--- Begin EXERCISE MATERIALS ---
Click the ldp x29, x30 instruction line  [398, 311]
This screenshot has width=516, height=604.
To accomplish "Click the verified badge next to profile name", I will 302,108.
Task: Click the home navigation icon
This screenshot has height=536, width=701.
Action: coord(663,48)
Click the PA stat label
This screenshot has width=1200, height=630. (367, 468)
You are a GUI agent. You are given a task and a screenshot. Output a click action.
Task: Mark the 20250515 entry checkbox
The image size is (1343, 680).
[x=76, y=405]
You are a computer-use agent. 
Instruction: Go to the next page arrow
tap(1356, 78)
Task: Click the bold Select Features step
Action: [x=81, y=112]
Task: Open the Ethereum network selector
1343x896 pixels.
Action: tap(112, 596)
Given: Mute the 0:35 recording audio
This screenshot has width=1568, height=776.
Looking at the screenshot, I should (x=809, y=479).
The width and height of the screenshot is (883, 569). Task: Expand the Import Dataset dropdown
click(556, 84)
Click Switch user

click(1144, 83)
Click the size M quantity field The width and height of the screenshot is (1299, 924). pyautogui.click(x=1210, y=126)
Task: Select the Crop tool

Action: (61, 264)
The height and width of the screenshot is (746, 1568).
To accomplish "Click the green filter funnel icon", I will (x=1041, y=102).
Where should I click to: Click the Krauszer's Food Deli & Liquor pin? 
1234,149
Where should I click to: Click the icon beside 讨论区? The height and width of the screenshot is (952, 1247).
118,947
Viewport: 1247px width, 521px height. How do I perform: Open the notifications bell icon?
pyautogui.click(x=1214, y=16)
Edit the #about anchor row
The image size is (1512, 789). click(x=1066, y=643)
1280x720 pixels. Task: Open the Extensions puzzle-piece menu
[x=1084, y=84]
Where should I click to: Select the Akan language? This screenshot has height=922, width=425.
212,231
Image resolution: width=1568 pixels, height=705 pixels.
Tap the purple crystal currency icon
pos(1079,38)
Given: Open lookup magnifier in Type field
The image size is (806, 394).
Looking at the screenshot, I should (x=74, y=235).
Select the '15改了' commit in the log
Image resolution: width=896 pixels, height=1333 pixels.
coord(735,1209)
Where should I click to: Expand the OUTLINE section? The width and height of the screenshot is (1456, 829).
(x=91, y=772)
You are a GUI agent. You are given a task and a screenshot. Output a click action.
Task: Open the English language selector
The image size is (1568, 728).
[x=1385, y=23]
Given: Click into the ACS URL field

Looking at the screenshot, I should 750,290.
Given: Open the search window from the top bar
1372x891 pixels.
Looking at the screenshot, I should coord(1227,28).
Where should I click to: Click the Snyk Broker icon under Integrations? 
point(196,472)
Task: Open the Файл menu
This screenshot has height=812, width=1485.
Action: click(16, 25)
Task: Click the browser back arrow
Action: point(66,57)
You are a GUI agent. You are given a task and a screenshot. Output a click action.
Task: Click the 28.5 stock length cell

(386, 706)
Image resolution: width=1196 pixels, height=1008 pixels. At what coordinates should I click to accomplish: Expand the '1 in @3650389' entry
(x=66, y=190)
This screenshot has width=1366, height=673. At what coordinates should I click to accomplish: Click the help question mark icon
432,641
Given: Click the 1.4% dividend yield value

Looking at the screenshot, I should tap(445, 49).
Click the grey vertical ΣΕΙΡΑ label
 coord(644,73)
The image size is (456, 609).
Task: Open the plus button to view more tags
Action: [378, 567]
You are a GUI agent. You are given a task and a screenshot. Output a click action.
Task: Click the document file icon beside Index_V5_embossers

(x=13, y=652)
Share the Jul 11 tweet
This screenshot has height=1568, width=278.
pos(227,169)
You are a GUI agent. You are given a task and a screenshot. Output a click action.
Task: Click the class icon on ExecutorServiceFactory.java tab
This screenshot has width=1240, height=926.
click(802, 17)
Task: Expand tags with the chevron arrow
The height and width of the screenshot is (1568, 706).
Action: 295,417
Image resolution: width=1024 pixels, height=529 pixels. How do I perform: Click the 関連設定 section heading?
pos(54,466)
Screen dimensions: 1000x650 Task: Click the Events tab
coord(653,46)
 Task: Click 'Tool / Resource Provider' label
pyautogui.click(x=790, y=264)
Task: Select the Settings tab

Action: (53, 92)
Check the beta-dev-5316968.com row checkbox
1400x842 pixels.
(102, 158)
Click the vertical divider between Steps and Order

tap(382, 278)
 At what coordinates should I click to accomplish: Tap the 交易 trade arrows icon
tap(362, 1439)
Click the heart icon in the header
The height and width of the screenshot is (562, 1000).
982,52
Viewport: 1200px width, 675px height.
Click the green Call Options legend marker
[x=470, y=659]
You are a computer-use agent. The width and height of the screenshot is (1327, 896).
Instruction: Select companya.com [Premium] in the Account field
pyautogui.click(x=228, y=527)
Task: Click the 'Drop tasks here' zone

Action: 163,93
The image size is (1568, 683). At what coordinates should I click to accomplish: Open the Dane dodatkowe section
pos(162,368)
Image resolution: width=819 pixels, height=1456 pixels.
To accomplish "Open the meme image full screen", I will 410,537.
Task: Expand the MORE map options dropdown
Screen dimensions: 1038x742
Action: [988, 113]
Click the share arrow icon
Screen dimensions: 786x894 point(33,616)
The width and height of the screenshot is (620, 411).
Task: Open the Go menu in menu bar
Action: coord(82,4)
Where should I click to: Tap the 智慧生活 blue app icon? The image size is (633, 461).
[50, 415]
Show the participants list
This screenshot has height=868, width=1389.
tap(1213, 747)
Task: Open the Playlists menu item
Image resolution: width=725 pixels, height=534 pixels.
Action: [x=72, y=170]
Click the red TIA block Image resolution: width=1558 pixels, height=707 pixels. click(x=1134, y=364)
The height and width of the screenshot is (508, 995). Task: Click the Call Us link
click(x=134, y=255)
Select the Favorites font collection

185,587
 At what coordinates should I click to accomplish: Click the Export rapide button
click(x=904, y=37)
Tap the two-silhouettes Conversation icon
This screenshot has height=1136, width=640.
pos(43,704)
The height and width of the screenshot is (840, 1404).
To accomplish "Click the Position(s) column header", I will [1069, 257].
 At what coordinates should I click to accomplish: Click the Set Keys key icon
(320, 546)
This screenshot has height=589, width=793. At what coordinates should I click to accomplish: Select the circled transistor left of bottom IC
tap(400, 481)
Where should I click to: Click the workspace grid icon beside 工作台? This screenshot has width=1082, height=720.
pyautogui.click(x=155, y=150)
--- End EXERCISE MATERIALS ---
* **PROBLEM TO SOLVE**:
Rewrite all of the entries above, changing "Krauszer's Food Deli & Liquor" to "Krauszer's Deli" and leaving everything else untouched.

* **REPLY TO THE EXERCISE**:
Click the ldp x29, x30 instruction line  [398, 311]
This screenshot has width=516, height=604.
To accomplish "Click the verified badge next to profile name", I will 302,108.
Task: Click the home navigation icon
This screenshot has height=536, width=701.
Action: coord(663,48)
Click the PA stat label
This screenshot has width=1200, height=630. (367, 468)
You are a GUI agent. You are given a task and a screenshot. Output a click action.
Task: Mark the 20250515 entry checkbox
The image size is (1343, 680).
[x=76, y=405]
You are a computer-use agent. 
Instruction: Go to the next page arrow
tap(1356, 78)
Task: Click the bold Select Features step
Action: [x=81, y=112]
Task: Open the Ethereum network selector
1343x896 pixels.
Action: tap(112, 596)
Given: Mute the 0:35 recording audio
This screenshot has width=1568, height=776.
Looking at the screenshot, I should (x=809, y=479).
The width and height of the screenshot is (883, 569). Task: Expand the Import Dataset dropdown
click(556, 84)
Click Switch user

click(1144, 83)
Click the size M quantity field The width and height of the screenshot is (1299, 924). pyautogui.click(x=1210, y=126)
Task: Select the Crop tool

Action: (61, 264)
The height and width of the screenshot is (746, 1568).
To accomplish "Click the green filter funnel icon", I will (x=1041, y=102).
Where should I click to: Click the Krauszer's Deli pin? 
1234,149
Where should I click to: Click the icon beside 讨论区? The height and width of the screenshot is (952, 1247).
118,947
Viewport: 1247px width, 521px height. How do I perform: Open the notifications bell icon?
pyautogui.click(x=1214, y=16)
Edit the #about anchor row
The image size is (1512, 789). click(x=1066, y=643)
1280x720 pixels. Task: Open the Extensions puzzle-piece menu
[x=1084, y=84]
Where should I click to: Select the Akan language? This screenshot has height=922, width=425.
212,231
Image resolution: width=1568 pixels, height=705 pixels.
Tap the purple crystal currency icon
pos(1079,38)
Given: Open lookup magnifier in Type field
The image size is (806, 394).
Looking at the screenshot, I should (x=74, y=235).
Select the '15改了' commit in the log
Image resolution: width=896 pixels, height=1333 pixels.
coord(735,1209)
Where should I click to: Expand the OUTLINE section? The width and height of the screenshot is (1456, 829).
(x=91, y=772)
You are a GUI agent. You are given a task and a screenshot. Output a click action.
Task: Open the English language selector
The image size is (1568, 728).
[x=1385, y=23]
Given: Click into the ACS URL field

Looking at the screenshot, I should 750,290.
Given: Open the search window from the top bar
1372x891 pixels.
Looking at the screenshot, I should coord(1227,28).
Where should I click to: Click the Snyk Broker icon under Integrations? 
point(196,472)
Task: Open the Файл menu
This screenshot has height=812, width=1485.
Action: click(16, 25)
Task: Click the browser back arrow
Action: point(66,57)
You are a GUI agent. You are given a task and a screenshot. Output a click action.
Task: Click the 28.5 stock length cell

(386, 706)
Image resolution: width=1196 pixels, height=1008 pixels. At what coordinates should I click to accomplish: Expand the '1 in @3650389' entry
(x=66, y=190)
This screenshot has width=1366, height=673. At what coordinates should I click to accomplish: Click the help question mark icon
432,641
Given: Click the 1.4% dividend yield value

Looking at the screenshot, I should tap(445, 49).
Click the grey vertical ΣΕΙΡΑ label
 coord(644,73)
The image size is (456, 609).
Task: Open the plus button to view more tags
Action: [378, 567]
You are a GUI agent. You are given a task and a screenshot. Output a click action.
Task: Click the document file icon beside Index_V5_embossers

(x=13, y=652)
Share the Jul 11 tweet
This screenshot has height=1568, width=278.
pos(227,169)
You are a GUI agent. You are given a task and a screenshot. Output a click action.
Task: Click the class icon on ExecutorServiceFactory.java tab
This screenshot has width=1240, height=926.
click(802, 17)
Task: Expand tags with the chevron arrow
The height and width of the screenshot is (1568, 706).
Action: 295,417
Image resolution: width=1024 pixels, height=529 pixels. How do I perform: Click the 関連設定 section heading?
pos(54,466)
Screen dimensions: 1000x650 Task: Click the Events tab
coord(653,46)
 Task: Click 'Tool / Resource Provider' label
pyautogui.click(x=790, y=264)
Task: Select the Settings tab

Action: (53, 92)
Check the beta-dev-5316968.com row checkbox
1400x842 pixels.
(102, 158)
Click the vertical divider between Steps and Order

tap(382, 278)
 At what coordinates should I click to accomplish: Tap the 交易 trade arrows icon
tap(362, 1439)
Click the heart icon in the header
The height and width of the screenshot is (562, 1000).
982,52
Viewport: 1200px width, 675px height.
Click the green Call Options legend marker
[x=470, y=659]
You are a computer-use agent. The width and height of the screenshot is (1327, 896).
Instruction: Select companya.com [Premium] in the Account field
pyautogui.click(x=228, y=527)
Task: Click the 'Drop tasks here' zone

Action: 163,93
The image size is (1568, 683). At what coordinates should I click to accomplish: Open the Dane dodatkowe section
pos(162,368)
Image resolution: width=819 pixels, height=1456 pixels.
To accomplish "Open the meme image full screen", I will 410,537.
Task: Expand the MORE map options dropdown
Screen dimensions: 1038x742
Action: [988, 113]
Click the share arrow icon
Screen dimensions: 786x894 point(33,616)
The width and height of the screenshot is (620, 411).
Task: Open the Go menu in menu bar
Action: coord(82,4)
Where should I click to: Tap the 智慧生活 blue app icon? The image size is (633, 461).
[50, 415]
Show the participants list
This screenshot has height=868, width=1389.
tap(1213, 747)
Task: Open the Playlists menu item
Image resolution: width=725 pixels, height=534 pixels.
Action: [x=72, y=170]
Click the red TIA block Image resolution: width=1558 pixels, height=707 pixels. click(x=1134, y=364)
The height and width of the screenshot is (508, 995). Task: Click the Call Us link
click(x=134, y=255)
Select the Favorites font collection

185,587
 At what coordinates should I click to accomplish: Click the Export rapide button
click(x=904, y=37)
Tap the two-silhouettes Conversation icon
This screenshot has height=1136, width=640.
pos(43,704)
The height and width of the screenshot is (840, 1404).
To accomplish "Click the Position(s) column header", I will [1069, 257].
 At what coordinates should I click to accomplish: Click the Set Keys key icon
(320, 546)
This screenshot has height=589, width=793. At what coordinates should I click to accomplish: Select the circled transistor left of bottom IC
tap(400, 481)
Where should I click to: Click the workspace grid icon beside 工作台? This screenshot has width=1082, height=720.
pyautogui.click(x=155, y=150)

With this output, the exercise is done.